Bronwyn Lea reviews The Doll’s House directed by Lally Katz

When Jane Caro compared traditional marriage to prostitution on a recent episode of Q&A, she did not mean to conflate today’s stay-at-home mothers with sex workers.

But that didn’t stop the loud handful who had missed (or ignored) the historical frame from airing their consternation at Caro’s perceived denigration of “housewives” as “whores”.

Clearly those who objected to the idea that marriage has a long history as an economic institution in which women have traded sex for resources have never read Jane Austen’s Pride and Prejudice. Or if they have they have failed to grasp its central tenet.

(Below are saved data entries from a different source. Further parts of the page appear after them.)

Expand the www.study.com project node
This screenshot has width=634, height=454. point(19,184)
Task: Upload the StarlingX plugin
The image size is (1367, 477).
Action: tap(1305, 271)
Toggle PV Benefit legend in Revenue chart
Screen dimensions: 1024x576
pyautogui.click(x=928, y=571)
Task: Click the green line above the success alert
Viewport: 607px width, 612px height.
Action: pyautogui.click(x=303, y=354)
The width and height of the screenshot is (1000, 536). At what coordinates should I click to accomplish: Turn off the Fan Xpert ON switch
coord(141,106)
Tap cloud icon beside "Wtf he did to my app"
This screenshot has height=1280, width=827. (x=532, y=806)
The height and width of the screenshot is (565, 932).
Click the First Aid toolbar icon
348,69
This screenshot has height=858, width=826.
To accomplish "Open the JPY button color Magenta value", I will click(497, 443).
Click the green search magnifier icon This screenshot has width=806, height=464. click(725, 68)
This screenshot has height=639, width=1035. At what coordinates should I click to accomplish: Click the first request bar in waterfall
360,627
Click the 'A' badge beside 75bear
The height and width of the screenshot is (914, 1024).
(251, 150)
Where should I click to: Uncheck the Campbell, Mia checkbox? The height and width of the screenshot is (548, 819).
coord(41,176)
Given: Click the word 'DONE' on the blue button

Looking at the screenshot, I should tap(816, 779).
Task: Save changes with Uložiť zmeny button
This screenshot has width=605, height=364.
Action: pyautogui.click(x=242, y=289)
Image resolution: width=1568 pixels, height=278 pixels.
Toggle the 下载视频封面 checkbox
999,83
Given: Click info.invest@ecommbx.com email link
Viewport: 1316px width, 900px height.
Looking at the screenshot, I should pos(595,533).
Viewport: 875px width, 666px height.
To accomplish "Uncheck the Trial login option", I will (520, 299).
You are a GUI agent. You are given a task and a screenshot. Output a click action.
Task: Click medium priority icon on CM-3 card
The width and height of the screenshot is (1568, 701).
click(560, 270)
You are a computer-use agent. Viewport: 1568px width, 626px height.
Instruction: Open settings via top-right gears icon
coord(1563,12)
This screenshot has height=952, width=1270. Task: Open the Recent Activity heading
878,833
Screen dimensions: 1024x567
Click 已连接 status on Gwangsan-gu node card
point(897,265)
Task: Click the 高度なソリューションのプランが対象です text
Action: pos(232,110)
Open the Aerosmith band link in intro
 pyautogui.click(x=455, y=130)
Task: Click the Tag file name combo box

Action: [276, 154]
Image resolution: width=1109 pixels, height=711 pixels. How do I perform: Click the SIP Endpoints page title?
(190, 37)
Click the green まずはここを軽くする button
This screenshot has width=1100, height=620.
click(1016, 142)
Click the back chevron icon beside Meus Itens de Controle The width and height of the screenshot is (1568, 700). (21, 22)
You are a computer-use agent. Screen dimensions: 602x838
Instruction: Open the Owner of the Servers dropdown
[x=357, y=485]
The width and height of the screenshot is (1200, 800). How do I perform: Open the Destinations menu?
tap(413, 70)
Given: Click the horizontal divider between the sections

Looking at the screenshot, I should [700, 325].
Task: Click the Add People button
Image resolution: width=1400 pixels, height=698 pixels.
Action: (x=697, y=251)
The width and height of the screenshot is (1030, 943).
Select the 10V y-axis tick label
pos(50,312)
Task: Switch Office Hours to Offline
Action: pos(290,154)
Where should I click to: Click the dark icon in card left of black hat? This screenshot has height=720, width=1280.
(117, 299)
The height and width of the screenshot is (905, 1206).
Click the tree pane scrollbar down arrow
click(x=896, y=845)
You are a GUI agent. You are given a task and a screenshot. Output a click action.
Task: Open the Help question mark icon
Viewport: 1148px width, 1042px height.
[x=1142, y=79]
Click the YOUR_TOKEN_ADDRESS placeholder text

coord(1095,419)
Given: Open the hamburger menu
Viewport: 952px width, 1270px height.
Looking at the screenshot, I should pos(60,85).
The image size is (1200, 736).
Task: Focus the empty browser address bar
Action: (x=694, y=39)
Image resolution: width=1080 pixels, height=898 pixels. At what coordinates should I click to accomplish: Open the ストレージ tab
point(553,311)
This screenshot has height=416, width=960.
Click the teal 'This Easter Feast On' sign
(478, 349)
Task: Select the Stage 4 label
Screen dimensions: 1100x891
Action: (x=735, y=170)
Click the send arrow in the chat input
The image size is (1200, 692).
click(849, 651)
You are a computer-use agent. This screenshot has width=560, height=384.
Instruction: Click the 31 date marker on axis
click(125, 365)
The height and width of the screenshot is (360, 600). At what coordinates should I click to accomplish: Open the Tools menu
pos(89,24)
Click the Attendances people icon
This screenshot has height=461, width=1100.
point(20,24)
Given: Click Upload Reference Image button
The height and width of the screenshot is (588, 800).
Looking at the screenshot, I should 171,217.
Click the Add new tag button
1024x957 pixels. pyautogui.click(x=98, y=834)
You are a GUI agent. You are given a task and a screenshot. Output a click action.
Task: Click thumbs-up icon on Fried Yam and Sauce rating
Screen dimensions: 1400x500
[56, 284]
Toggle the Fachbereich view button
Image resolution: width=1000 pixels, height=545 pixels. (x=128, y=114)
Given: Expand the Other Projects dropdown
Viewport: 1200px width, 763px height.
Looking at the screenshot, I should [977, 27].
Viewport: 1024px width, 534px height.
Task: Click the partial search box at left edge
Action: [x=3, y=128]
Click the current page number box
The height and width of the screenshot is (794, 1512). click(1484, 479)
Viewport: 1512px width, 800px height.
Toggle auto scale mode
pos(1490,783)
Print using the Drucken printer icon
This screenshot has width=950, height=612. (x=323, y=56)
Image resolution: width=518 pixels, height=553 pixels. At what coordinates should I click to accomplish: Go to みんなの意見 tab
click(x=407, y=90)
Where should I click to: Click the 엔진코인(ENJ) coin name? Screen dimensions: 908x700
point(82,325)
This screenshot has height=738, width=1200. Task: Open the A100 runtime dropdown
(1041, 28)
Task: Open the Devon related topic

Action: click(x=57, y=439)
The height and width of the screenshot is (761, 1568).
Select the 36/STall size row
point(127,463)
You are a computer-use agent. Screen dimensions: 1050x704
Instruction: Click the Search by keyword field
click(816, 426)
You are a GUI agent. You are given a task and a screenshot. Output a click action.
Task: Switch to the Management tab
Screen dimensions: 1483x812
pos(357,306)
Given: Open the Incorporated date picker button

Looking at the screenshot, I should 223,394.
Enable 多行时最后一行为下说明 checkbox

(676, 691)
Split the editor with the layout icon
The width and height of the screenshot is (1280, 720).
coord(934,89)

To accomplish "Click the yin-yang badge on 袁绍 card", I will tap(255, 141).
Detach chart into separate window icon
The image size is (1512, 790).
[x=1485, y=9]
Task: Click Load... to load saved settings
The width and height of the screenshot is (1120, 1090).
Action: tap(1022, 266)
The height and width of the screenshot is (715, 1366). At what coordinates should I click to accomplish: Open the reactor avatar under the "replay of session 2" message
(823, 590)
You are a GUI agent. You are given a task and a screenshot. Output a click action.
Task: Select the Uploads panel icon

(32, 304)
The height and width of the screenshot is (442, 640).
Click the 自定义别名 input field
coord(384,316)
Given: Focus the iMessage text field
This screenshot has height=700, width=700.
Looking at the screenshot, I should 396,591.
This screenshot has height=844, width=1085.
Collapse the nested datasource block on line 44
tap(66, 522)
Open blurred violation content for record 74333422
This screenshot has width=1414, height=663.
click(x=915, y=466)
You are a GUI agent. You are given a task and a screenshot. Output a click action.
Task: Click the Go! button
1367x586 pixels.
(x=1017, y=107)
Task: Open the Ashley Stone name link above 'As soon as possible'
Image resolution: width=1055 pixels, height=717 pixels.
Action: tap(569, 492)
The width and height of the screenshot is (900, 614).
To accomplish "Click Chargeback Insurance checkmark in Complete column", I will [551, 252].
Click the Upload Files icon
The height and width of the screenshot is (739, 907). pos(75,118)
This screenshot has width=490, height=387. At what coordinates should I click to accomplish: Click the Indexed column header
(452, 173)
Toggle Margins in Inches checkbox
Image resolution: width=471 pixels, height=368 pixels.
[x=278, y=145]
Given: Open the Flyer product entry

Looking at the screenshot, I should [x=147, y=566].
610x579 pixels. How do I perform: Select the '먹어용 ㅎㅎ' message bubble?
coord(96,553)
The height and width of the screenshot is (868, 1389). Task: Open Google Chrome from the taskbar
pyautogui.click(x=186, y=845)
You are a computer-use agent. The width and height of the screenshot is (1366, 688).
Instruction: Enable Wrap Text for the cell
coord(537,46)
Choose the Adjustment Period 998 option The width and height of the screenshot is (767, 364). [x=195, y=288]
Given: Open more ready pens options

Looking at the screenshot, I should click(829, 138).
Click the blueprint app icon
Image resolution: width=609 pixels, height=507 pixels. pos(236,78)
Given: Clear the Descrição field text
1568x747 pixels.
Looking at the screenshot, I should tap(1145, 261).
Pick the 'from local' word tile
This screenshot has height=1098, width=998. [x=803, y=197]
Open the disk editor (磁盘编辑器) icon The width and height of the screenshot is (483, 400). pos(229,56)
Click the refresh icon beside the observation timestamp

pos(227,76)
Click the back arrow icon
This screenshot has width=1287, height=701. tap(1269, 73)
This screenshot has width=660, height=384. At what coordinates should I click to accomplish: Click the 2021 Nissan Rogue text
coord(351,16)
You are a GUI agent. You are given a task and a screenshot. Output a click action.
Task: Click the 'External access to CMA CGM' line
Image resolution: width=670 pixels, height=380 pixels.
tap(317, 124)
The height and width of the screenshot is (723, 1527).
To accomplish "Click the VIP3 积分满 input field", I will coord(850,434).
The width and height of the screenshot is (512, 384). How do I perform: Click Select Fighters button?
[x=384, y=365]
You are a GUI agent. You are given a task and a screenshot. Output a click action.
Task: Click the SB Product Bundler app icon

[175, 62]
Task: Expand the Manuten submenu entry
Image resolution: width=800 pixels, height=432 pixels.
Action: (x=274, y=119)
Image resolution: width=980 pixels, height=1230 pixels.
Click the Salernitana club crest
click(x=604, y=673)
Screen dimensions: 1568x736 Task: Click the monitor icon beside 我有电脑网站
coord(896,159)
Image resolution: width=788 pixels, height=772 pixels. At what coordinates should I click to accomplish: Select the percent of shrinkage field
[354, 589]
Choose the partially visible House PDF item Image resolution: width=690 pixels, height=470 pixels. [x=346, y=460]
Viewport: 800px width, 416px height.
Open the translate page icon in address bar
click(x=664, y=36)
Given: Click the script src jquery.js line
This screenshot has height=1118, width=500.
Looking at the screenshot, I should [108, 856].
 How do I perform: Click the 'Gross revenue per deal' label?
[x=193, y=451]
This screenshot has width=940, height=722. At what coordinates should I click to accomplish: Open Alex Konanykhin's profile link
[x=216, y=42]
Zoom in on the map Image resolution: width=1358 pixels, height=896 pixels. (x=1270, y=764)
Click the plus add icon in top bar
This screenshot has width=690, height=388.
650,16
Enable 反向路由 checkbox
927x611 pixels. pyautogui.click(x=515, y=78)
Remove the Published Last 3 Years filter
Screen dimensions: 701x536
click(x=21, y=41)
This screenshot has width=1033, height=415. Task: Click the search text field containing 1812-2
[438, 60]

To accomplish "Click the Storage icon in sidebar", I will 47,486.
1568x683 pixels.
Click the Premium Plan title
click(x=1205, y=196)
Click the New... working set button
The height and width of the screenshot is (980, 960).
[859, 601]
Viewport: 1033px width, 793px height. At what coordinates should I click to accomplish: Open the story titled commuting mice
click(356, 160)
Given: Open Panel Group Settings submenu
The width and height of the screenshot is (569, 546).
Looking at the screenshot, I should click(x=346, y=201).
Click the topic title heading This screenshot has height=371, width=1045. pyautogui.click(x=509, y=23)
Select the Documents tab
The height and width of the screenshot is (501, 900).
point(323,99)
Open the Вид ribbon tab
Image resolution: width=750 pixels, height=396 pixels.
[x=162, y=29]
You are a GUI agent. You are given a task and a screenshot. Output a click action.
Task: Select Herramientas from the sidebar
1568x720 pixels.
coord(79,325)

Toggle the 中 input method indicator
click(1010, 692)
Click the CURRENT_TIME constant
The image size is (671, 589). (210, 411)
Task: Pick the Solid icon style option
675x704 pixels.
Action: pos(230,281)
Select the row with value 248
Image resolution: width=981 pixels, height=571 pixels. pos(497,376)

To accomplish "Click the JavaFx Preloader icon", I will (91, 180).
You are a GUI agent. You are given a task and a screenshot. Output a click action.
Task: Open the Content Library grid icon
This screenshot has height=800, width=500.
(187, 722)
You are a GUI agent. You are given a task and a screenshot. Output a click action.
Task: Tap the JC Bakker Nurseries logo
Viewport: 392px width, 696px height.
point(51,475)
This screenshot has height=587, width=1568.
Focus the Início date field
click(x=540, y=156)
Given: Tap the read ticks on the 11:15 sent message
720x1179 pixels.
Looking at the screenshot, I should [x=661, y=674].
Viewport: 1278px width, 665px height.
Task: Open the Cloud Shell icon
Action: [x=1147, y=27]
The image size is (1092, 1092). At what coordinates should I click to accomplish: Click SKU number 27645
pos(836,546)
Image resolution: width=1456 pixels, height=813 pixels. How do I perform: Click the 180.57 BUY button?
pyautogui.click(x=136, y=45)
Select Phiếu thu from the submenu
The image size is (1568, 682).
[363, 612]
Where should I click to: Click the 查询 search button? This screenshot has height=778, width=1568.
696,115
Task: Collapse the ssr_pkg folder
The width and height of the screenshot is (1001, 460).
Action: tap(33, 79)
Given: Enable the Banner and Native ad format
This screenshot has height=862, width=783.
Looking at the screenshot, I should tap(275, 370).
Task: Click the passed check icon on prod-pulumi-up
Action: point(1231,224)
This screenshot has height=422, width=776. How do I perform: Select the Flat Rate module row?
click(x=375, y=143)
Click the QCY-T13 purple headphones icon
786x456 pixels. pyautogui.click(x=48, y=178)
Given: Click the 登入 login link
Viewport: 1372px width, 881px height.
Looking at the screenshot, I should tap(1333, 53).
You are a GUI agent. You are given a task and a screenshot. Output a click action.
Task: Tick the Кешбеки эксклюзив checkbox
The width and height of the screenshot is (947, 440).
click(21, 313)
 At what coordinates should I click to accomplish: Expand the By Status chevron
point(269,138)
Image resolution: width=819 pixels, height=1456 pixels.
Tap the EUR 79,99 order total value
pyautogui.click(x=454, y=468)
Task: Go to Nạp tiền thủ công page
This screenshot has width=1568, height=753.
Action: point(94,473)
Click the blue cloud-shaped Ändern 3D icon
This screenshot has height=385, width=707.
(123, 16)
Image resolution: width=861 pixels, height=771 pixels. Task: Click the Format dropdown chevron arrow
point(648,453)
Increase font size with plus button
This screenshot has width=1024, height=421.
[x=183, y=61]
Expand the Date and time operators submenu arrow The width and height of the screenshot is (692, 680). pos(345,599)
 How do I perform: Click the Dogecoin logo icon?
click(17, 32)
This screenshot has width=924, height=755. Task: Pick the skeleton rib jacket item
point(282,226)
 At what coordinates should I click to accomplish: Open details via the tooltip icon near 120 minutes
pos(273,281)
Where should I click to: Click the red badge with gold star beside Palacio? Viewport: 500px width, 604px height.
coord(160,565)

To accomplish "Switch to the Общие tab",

It’s also a safe bet that they haven’t thought much about Henrik Ibsen’s 19th-century masterpiece A Doll’s House, which outraged audiences when it premiered at the Royal Theatre in Copenhagen in 1879 for its daring critique of the “holy covenant” of marriage.

Ibsen’s inspiration for the play came from the real-life story of a good friend, Laura Kieler, whose husband committed her to an asylum after she forged a bank cheque in a secret effort to fund a cure for his tuberculosis.

Ibsen was incensed by the injustice: “A woman cannot be herself in modern society”, he said in Notes for a Modern Tragedy, “with laws made by men and with prosecutors and judges who assess feminine conduct from a masculine standpoint”.

In an outrageous and surprisingly hilarious new version of A Doll’s House currently playing at the Brisbane Festival, dramatist Lally Katz injects Ibsen’s play with techno music and stuffs it with popular culture references to everything from menopause to internet porn.

Staged in La Boite’s Roundhouse Theatre, Dan Potra’s fabulous set is a giant chess board built of packing crates, overhung by netting that serves as a metaphor for the “tangled web we weave / when first we practice to deceive”. Director Steven Mitchell Wright has the actors traverse the stage at eerie parallels, each condemned to a life without connection. Blinded by secrets and lies, their gaze can never meet.

Helen Christinson is marvellous as the infantilised Nora – think Material Girl meets Effie Trinket – whose fashion sense derives in a straight line from the pink macaroons on which she furiously binges (in private).

Hugh Parker plays Torvald Helmer, Nora’s banker-husband with a cringe-worthy penchant for zoomorphizing his wife – not as a squirrel (hoarder of lies, secrets, money) as in Ibsen’s original, but as an effervescent hummingbird put on this earth for his sole delight:

“It tickles me when you get excited, Nora,” Torvald says in high praise of her vapid-enchantress act.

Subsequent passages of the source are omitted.